Politics and money: the role of legislation
Brian Lips is the Energy Policy Project Coordinator at the NC Clean Energy Technology Center. He found a common misconception to be that solar energy is over-subsidized by the government. “People forget that energy in general is very subsidized in the US,” he claims. “The subsidies for renewable actually pale in comparison to fossil fuels.”
In fact, Lips believes that legislation is not always friendly to maximizing the economic benefits, but that it has improved. “We have a state tax credit that dates back to the Carter administration, but it was underutilized until about three decades ago” he said. Solar farms also provide a big increase to the tax base of a county, Lips says.
Legislation like the Renewable Energy Portfolio Standard supports the influx of solar. With the standard in place, utilities will be required to meet up to 12.5% of their energy needs with renewable sources by 2021.
Some argue that policy is not favorable enough. Wilhelm recounts multiple locations where local zoning regulations required up to $300,000 in tree coverage so the panels would remain obscure.
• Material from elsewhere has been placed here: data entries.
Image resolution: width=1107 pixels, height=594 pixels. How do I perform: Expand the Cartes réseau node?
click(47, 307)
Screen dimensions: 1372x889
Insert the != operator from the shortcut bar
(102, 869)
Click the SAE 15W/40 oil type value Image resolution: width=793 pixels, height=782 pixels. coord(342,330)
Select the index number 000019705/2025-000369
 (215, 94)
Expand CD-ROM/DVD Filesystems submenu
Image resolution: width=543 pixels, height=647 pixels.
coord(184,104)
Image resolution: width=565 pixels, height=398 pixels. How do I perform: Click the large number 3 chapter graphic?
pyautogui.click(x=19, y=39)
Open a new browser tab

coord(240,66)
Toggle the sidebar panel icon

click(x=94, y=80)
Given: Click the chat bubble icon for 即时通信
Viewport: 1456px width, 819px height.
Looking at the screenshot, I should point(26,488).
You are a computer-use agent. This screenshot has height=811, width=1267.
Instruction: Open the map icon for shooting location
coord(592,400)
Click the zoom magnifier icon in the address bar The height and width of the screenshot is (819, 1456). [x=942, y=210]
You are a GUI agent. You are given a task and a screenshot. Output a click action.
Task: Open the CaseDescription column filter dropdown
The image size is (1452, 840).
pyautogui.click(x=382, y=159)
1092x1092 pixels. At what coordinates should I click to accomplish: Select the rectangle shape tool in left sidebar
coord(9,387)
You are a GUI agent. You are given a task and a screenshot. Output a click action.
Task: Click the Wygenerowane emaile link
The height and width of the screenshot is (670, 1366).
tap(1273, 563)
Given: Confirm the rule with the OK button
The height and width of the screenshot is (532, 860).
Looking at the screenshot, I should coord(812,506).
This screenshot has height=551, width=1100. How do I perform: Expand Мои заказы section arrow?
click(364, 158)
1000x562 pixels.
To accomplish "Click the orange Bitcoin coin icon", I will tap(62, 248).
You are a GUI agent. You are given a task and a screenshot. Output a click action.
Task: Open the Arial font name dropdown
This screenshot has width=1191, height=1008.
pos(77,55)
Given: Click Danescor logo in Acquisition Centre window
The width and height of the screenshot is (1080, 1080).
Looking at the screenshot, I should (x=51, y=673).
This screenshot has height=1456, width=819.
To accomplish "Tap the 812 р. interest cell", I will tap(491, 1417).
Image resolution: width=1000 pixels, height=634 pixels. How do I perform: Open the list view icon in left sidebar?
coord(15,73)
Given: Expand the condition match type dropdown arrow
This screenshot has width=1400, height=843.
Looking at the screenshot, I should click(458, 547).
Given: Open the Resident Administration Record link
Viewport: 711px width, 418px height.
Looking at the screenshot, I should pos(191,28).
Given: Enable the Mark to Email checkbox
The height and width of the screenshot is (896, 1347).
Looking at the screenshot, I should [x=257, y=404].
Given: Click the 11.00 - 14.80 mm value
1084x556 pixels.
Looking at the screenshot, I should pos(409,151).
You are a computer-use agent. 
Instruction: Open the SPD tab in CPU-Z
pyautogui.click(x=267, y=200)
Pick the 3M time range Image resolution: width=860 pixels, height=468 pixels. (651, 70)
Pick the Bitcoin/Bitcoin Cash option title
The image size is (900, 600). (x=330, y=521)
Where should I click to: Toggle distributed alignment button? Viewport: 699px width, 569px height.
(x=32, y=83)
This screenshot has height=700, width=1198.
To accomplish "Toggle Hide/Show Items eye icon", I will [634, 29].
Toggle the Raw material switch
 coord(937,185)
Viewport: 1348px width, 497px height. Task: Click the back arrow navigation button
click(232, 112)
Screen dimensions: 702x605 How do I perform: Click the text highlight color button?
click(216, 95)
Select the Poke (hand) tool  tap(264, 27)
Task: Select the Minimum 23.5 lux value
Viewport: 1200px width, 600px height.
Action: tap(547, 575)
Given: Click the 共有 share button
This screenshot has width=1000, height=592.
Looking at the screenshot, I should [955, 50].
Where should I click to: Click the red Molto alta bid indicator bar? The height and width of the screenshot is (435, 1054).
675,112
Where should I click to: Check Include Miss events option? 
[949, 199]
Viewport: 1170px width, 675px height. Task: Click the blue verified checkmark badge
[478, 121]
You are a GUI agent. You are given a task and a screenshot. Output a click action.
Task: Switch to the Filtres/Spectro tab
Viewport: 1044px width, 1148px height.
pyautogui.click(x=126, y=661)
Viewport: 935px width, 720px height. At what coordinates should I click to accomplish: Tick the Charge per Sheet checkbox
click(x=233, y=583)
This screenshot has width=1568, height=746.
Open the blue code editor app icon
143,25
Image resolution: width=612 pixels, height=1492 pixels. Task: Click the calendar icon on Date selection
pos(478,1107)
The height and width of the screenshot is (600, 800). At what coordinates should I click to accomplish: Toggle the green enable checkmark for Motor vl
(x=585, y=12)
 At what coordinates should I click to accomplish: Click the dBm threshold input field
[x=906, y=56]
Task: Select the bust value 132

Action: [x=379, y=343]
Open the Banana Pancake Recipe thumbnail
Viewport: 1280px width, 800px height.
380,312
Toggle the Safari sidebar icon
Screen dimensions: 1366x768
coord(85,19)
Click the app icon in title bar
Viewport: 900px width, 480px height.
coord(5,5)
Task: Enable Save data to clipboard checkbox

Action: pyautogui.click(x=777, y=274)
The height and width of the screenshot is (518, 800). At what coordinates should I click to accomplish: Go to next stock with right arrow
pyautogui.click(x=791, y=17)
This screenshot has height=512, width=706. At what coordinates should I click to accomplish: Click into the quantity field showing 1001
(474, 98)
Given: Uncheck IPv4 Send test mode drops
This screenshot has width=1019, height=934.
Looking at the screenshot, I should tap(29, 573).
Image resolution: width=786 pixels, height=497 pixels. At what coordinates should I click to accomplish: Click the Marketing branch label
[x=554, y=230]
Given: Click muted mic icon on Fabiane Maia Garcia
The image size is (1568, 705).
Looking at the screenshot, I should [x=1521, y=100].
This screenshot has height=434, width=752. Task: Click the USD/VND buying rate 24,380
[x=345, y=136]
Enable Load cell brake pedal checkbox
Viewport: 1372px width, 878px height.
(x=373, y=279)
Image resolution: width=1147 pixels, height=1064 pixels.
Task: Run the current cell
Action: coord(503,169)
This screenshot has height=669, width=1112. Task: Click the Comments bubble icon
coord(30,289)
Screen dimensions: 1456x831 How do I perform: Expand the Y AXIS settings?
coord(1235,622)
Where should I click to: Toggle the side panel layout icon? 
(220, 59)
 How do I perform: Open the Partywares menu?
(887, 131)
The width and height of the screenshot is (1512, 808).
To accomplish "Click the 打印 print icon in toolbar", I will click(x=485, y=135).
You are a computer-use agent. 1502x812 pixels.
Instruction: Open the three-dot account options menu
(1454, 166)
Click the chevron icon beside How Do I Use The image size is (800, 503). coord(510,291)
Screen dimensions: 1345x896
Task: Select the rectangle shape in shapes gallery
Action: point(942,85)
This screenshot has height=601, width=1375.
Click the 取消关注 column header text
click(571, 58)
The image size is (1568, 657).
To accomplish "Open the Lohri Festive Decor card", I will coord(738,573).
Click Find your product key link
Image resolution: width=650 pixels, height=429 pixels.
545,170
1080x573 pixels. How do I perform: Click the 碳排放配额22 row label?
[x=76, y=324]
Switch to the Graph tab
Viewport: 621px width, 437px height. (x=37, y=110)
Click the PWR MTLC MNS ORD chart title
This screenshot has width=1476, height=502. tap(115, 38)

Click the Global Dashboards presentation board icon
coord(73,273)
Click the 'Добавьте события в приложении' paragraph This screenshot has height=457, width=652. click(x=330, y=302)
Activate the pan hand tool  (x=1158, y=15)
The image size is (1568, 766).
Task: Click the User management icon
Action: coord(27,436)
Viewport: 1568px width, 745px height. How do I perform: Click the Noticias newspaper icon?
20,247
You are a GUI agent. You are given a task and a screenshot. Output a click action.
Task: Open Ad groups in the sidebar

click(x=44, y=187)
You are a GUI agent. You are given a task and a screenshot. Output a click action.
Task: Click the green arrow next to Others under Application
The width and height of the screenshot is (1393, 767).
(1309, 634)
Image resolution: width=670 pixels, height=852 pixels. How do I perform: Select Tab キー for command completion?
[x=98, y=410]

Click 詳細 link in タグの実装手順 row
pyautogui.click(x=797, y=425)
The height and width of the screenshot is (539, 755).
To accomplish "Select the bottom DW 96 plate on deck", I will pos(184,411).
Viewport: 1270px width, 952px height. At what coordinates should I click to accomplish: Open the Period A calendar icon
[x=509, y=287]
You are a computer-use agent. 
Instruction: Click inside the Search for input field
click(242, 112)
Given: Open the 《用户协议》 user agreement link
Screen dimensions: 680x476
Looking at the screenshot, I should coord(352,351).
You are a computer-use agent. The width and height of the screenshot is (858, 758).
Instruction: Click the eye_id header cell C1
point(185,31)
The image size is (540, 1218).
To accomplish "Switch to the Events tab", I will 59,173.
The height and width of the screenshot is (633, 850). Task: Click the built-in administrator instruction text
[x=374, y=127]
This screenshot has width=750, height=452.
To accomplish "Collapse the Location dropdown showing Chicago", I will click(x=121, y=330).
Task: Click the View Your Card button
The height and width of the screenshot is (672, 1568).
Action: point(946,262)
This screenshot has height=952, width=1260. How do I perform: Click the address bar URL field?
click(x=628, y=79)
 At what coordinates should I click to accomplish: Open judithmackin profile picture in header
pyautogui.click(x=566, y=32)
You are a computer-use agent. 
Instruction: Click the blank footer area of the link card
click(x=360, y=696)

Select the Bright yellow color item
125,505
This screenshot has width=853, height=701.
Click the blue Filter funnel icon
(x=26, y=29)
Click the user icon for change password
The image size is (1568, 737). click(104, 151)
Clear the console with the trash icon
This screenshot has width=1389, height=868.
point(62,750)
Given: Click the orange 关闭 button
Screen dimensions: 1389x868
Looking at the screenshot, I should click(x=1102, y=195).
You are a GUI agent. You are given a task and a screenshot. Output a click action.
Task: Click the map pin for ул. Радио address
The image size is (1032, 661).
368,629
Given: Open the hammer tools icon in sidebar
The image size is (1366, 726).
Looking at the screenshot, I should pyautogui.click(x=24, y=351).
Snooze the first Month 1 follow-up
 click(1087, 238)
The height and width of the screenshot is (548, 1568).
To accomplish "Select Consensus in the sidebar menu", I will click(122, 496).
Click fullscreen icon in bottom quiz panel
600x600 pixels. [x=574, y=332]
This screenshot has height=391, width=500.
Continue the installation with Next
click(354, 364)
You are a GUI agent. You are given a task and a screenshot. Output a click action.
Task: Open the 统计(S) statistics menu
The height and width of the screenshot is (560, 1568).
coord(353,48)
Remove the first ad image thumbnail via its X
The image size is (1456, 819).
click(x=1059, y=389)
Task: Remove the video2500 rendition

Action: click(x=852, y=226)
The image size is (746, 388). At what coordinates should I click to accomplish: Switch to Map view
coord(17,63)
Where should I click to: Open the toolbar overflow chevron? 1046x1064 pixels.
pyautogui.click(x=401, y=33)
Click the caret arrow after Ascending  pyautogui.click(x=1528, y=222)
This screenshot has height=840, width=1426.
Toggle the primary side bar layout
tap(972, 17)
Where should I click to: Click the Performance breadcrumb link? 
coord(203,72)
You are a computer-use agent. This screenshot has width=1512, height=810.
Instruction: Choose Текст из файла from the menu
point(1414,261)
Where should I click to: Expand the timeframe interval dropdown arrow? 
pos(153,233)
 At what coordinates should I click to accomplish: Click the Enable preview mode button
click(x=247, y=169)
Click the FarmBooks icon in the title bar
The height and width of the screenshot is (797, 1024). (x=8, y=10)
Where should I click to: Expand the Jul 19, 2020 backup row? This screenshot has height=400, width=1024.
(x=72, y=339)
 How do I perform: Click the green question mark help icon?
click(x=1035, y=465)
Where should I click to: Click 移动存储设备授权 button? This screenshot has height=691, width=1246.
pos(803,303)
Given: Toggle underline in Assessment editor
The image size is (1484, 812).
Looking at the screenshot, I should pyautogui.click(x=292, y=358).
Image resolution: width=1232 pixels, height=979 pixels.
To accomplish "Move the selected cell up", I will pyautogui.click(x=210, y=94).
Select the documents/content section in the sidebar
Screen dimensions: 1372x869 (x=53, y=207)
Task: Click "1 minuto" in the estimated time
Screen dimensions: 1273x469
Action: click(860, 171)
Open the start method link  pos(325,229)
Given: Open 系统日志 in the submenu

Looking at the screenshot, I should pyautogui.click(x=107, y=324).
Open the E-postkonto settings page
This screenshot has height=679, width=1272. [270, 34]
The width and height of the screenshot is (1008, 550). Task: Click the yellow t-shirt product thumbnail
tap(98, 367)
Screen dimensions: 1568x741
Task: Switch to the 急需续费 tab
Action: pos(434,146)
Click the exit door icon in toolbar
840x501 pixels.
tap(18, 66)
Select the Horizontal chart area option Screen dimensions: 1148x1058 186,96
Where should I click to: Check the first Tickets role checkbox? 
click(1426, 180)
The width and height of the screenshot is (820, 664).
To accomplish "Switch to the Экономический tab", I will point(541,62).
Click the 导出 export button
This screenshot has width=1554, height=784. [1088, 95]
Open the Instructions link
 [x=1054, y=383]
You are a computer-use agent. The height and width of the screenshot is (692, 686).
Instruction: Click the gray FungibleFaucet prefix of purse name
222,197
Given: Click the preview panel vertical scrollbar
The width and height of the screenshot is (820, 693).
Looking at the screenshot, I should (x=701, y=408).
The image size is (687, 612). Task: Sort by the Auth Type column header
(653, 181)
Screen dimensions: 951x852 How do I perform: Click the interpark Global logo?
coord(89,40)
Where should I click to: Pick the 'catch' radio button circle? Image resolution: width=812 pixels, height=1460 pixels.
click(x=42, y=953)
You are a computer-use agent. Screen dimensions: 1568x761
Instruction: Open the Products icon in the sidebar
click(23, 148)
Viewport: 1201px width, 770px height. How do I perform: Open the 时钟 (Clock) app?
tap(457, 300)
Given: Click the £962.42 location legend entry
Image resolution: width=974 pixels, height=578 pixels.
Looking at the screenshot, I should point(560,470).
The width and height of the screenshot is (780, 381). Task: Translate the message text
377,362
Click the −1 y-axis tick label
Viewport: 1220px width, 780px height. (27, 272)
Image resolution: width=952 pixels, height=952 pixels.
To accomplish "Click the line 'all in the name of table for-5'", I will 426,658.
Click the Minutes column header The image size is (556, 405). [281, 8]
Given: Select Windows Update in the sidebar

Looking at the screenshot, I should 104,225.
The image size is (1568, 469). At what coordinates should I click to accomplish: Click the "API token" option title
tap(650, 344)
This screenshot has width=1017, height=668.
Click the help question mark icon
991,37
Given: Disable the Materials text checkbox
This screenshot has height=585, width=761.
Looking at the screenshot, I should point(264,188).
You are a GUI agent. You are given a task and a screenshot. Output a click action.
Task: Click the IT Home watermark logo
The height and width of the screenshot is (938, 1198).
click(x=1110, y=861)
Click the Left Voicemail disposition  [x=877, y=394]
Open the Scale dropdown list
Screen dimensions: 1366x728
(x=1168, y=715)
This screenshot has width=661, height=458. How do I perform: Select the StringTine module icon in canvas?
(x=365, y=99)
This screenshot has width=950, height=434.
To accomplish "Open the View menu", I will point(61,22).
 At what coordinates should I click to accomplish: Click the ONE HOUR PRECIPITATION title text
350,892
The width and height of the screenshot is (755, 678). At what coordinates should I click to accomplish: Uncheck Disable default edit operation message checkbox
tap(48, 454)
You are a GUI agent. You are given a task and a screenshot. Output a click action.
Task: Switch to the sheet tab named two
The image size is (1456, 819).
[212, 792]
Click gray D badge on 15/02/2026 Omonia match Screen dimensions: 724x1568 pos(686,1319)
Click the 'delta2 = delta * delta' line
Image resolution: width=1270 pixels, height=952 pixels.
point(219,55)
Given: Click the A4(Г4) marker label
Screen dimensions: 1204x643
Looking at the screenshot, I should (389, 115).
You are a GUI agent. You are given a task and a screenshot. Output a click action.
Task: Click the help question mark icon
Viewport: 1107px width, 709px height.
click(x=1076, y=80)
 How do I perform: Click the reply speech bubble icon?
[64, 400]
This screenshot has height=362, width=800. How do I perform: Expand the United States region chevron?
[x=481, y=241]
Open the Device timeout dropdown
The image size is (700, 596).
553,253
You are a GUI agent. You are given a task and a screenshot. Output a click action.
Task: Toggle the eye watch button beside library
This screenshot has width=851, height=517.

Other industrial plants have not been subjected to these regulations.
Wilhelm credits these regulations to the notion that politicians want to make sure this disruptive technology doesn’t interfere with the economy or investments.
The future of solar farms in rural NC
North Carolina has recently become a leader in solar energy, specifically the eastern part of the state. If this trend continues, rural North Carolina is only beginning to see the effects of solar energy.
With many projects underway, these economies will be impacted. Those in the business have been quick to argue that the impact is a positive one.
“We still believe we need a diverse energy mix in North Carolina,” Wheeless says. “There’s no reason solar can’t be a part of that mix.” Over the years, North Carolina will have to either modernize or retire their coal-fired plants, since the majority of them were built in the 1940s. And like traditional power plants, solar farms are a welcome addition to any counties tax.
One example is the solar farm in Davie County, NC. Strata Solar reported that over $250,000 was spent in direct expenditures in Davie County for wages, lodging and supplies. Additionally, the property tax base of Davie County increased by approximately $15 million.
Wilhelm says that as solar is actually out-competing coal in affordability.
“I’m not a tree-hugger,” he said. “I’m a business guy.” Solar energy could prove that it is possible to achieve both a healthy economy and a healthy environment.
It is evident that harvesting the sun means a lot for the economy. As I stand on the fence, I think that the farm itself doesn’t seem all that special. The cows seem unbothered by the presence of these large glass sheets. On top of this, not a single human has passed by since I arrived.
As I step down off the fence I realize I’ve somehow become covered in mud. Solar farms may provide a different commodity than the old tobacco farm, but the farm itself is pretty much the same.